Reading inflation in Iran
There seems to be considerable confusion in the Iranian media about the pace of inflation. Since inflation is the main concern of the new Rouhani economic team, getting the facts right about its pace, whether it is rising or falling, is extremely important. There are questions about the accuracy of the official inflation figures, much of it exaggerated, but the most common source of confusion is not about the accuracy of official data but how to read them.
There are at least three ways to interpret the same price index number: point-to-point (which divides the index in one month by its value 12 month earlier), the average annual rate (a 12-month moving average and the government’s favorite when inflation is rising and wants to minimize it), or the monthly rate (which is closest to the speed with which prices are increasing at any particular time and therefore less amenable to manipulation).
There are three official price series (and 75 million unofficial ones!): the Central Bank of Iran (CBI) index of urban prices (1390=2011/2012=100), the Statistical Center of Iran (SCI) urban index (1390=100), and the SCI rural index (1381=100).

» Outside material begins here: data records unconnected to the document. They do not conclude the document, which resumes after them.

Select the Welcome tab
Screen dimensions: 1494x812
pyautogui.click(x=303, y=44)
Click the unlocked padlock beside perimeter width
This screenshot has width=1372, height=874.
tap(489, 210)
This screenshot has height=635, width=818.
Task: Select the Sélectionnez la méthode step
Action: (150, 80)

All three series track each other fairly closely. Here are the monthly inflation rates based on the urban indices of CBI and SCI (annualized for purposes of comparison with the annual rates):
(For an updated graph click here.)
The striking feature of this graph is that inflation has been declining nearly every month since Esfand 1391 (April 2012), long before the Rouhani administration took office.
Now compare this graph to the one for point-to-point inflation (the moving average graph, which is what the CBI usually announces, looks very similar):
Which graph do you look at if you are the governor of the Central Bank of Iran? Clearly, the answer is the one with the monthly rates. The point-to-point graph is misleading because it places the easing of inflation in mid-1392 (summer 2013), whereas the first graph shows that it started six month earlier.
Looking at the point-to-point inflation is like trying to decide if someone is driving dangerously by looking at her average speed during the past hour instead of at how fast she went around a bend (also measured per hour). Cops and traffic judges work with the actual and not some average speed, so should monetary authorities. The whole point of generating timely price data is to know the actual speed at which prices are rising, not their average over the past 12 months.
Why does this matter? Part of the answer is quite obvious. Why should monetary authorities be reacting to high inflation that occurred several months ago now if it has subsided already? The less obvious answer is that they may want to tighten the money supply further, and letting on that inflation is coming down will weaken the resolve of the nation to tolerate austerity. In Iran, at this juncture, exaggerating the inflation rate helps the opponents of the energy price reform — the middle class, energy using businesses in industry and agriculture, among others — to press the government to hold off in raising energy prices and look elsewhere to fix the large budget deficit.
How inflation figures are read in Washington also matters because the dominant thinking on Iran is that continuing high inflation past Rouhani’s election shows that the sanctions continue to hurt, and Iran is in a weaker position than it says it is, so a better deal is possible by being very tough in negotiations (as they seem to be in Geneva this week according to the New York Times).